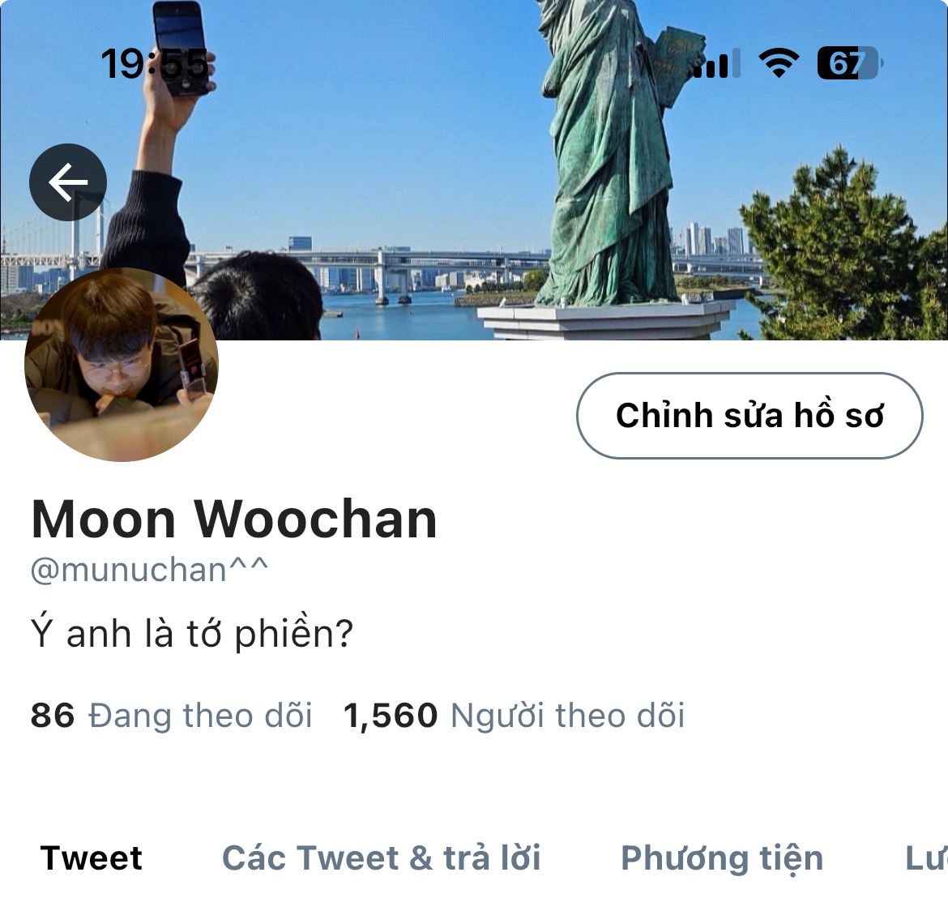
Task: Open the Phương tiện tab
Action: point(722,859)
::::
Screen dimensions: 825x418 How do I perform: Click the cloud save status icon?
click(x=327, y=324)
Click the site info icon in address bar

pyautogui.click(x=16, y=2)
::::
__What needs to be done__: Count the lines in the two blocks above that contain the word "icon". Give only the number.

__Solution to the exercise__: 2